Luckily, Duwa is a skilled balloonist with many years of experience, there are also favorable conditions in the lack of wind currents and the stillness of the air. The balloon is neutrality buoyant now, Duwa’s agile eyes and senses are always on the lookout for slight changes in altitude, wind, temperature and humidity. I don’t know how much time he is able to maintain this fragile equilibrium so I hurry, I check again if the rope is properly secured on one of the metal frames of the basket, grab the rope with both hands, put one feet over the margin of the basket and then the other, I fall a bit and start moving like a pendulum but I manage to stabilize myself and to catch the rope with my both feet. I slowly make my way down, going parallel to the tower pinnacle of the Mahabodhi Temple. The balloon starts moving a bit and I look upwards to see what’s going on. Duwa’s worried face is looking down. There is the risk that if the balloon gets lower it can crash into the tower. I manage to stabilize myself and reduce the swing of the pendulum by touching the stone of the tower with my extended leg. A few rope steps more and I’m down. I grab with my hand one of the cold circular edges that go around the tower and then put my foot on another, bigger circular edge, it’s important to always have three points of contact when doing these kind of things, pull myself towards the tower, put my other foot down and then let go of the rope. I shout to Duwa that he can now start the burner and pump hot air so he can gain altitude and leave. I have to climb down a little more to find a better place from which I can see the sunrise.

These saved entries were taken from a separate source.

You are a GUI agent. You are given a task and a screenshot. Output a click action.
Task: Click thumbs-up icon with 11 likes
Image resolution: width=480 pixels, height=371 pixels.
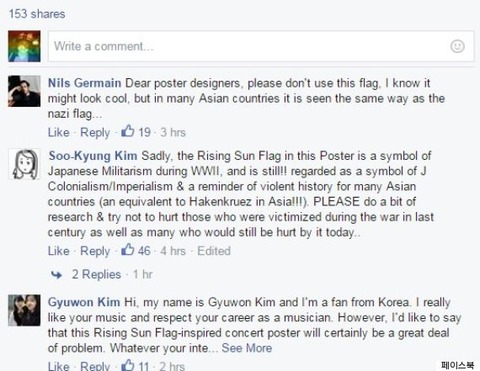pyautogui.click(x=128, y=365)
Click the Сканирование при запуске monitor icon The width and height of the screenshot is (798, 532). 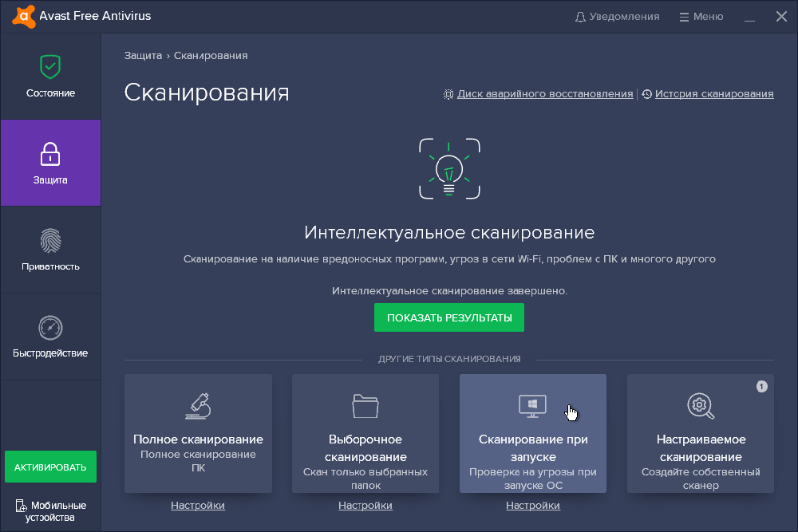[532, 405]
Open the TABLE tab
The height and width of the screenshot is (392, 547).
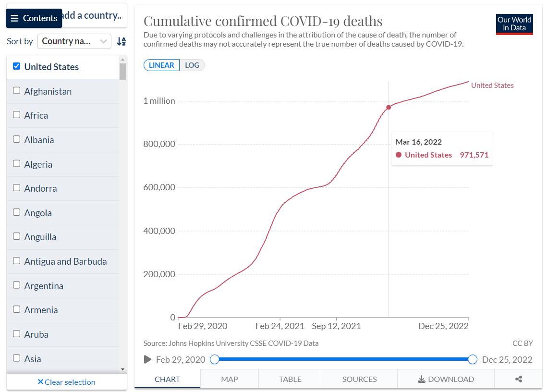click(290, 379)
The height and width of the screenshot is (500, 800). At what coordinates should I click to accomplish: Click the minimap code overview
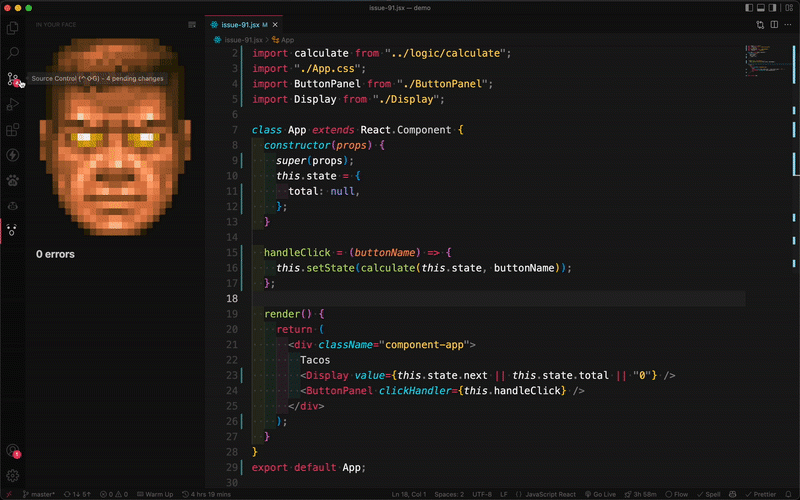(x=766, y=61)
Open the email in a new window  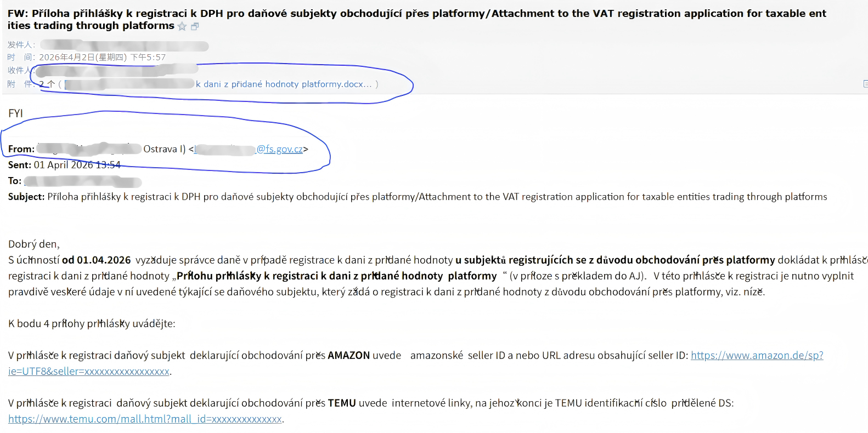coord(195,26)
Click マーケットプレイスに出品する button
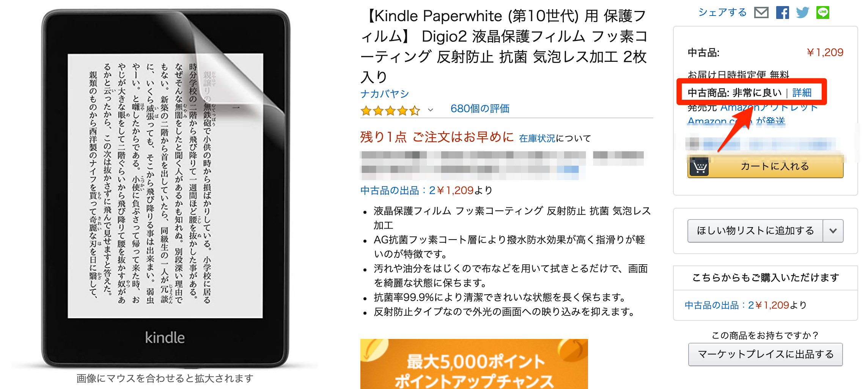The height and width of the screenshot is (389, 868). coord(766,354)
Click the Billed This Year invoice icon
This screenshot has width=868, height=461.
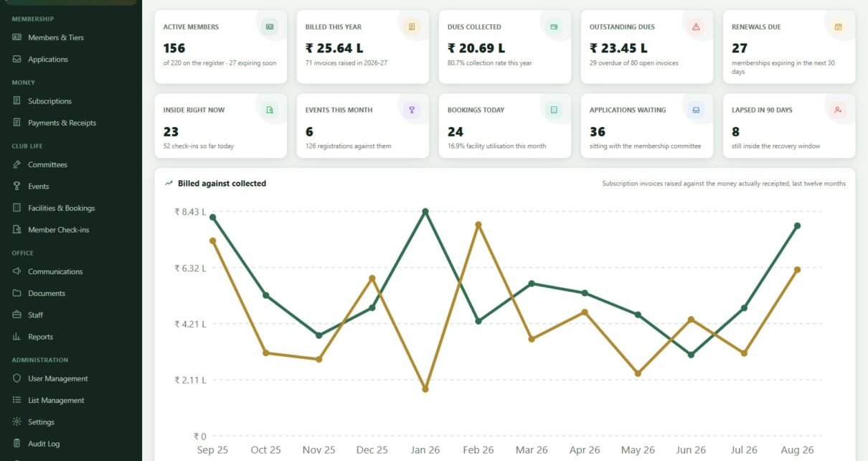[x=412, y=27]
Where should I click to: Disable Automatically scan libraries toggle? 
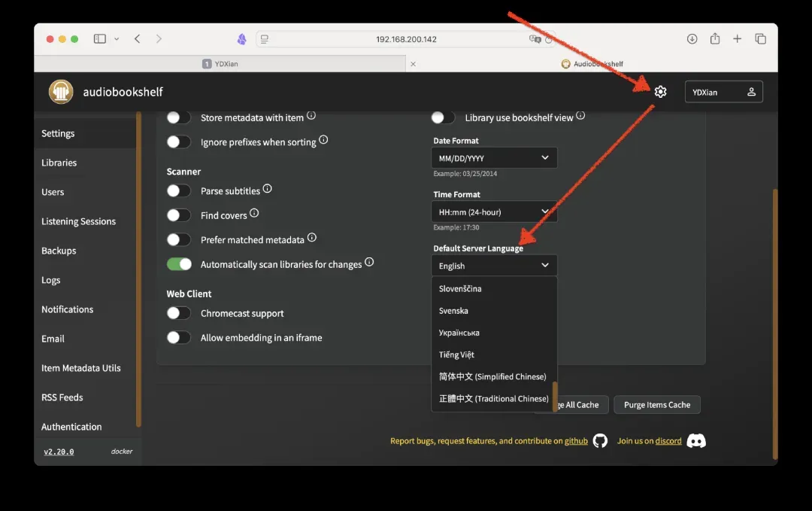tap(179, 264)
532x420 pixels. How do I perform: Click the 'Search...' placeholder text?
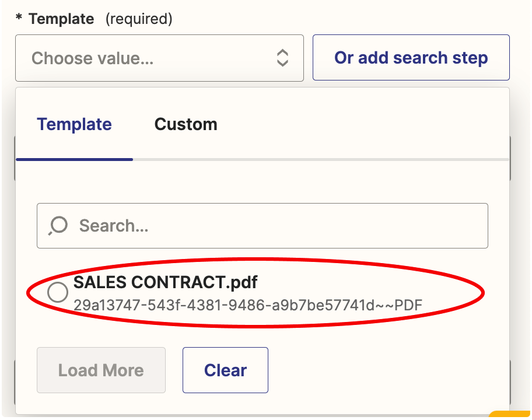click(x=114, y=226)
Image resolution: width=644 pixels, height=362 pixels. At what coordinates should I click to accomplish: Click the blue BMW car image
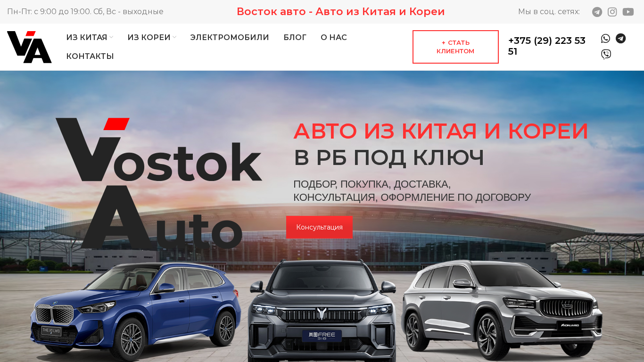136,311
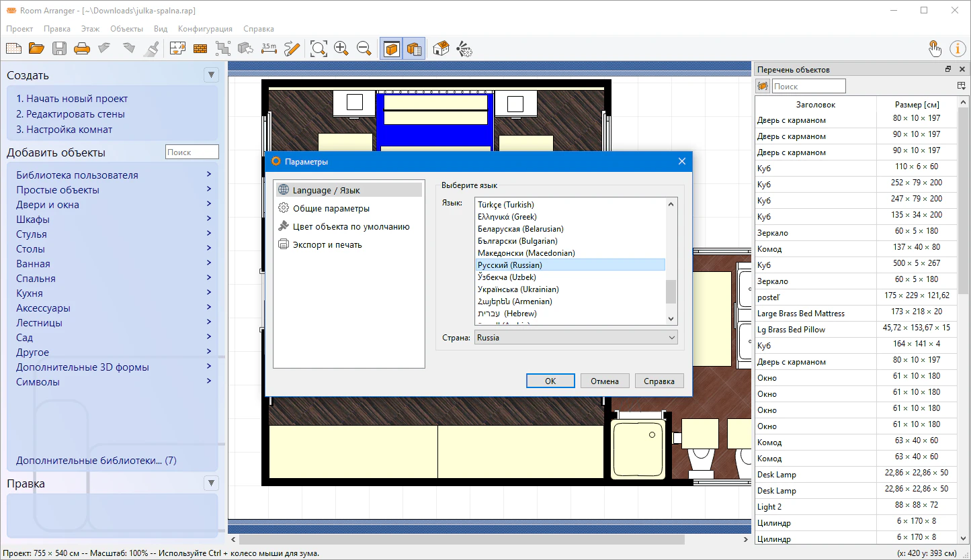This screenshot has width=971, height=560.
Task: Print the plan with the printer icon
Action: 81,48
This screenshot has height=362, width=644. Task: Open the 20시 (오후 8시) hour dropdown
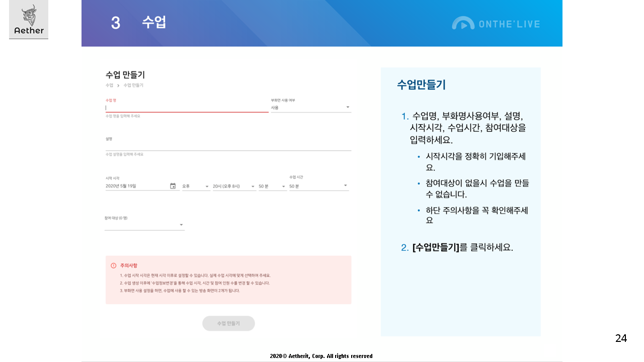coord(234,187)
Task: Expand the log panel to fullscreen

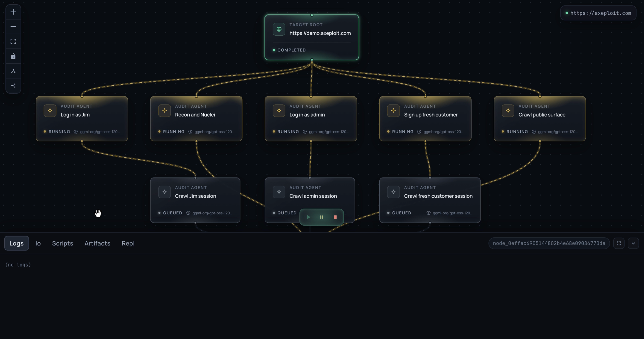Action: coord(619,243)
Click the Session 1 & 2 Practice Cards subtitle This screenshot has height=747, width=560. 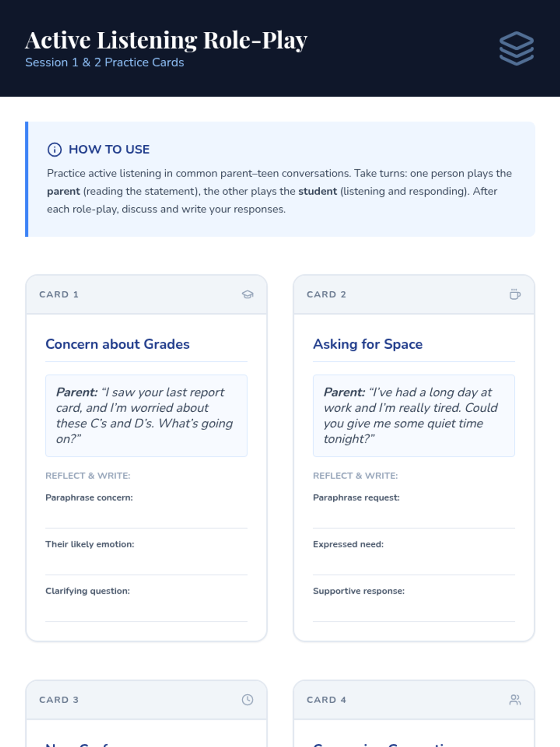point(105,63)
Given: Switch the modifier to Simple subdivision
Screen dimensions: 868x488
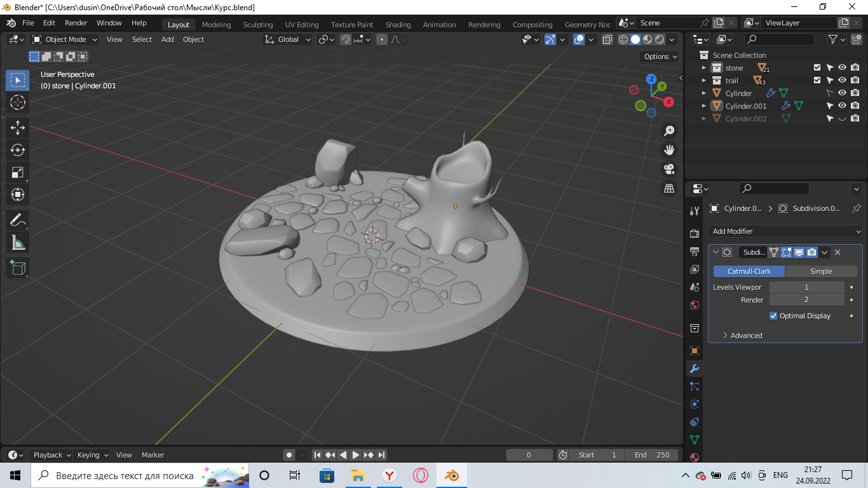Looking at the screenshot, I should 820,271.
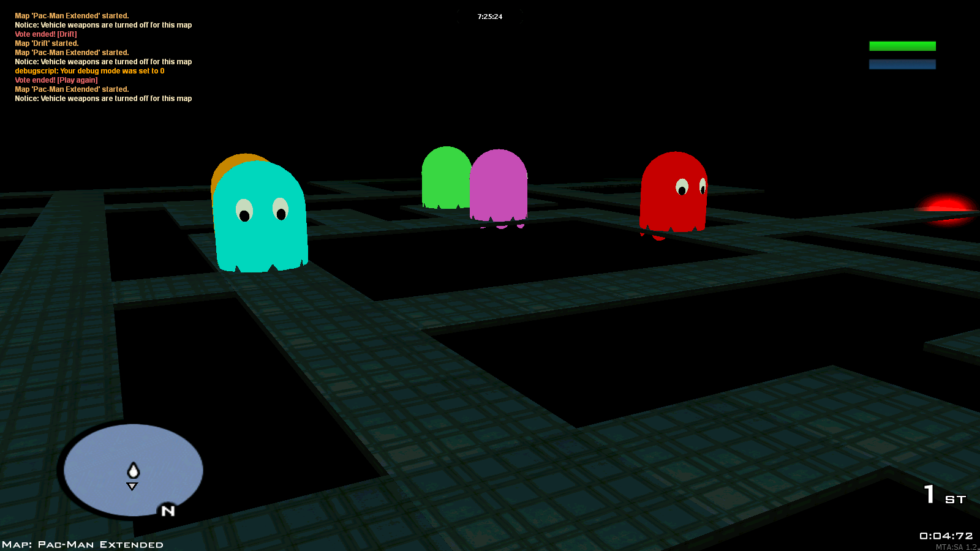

The view is glorious. The slowly rising sun brings golden sparks to the towers of the city of gods. Each day, the towers are silent witnesses to creation and rebirth. Khepri, the god of sunrises conquers the darkness of the night bringing life, warmth, energy and hope.
This is a work of fiction part of the Most Interesting Man in the World collection of short stories loosely inspired from my own life and other real life events.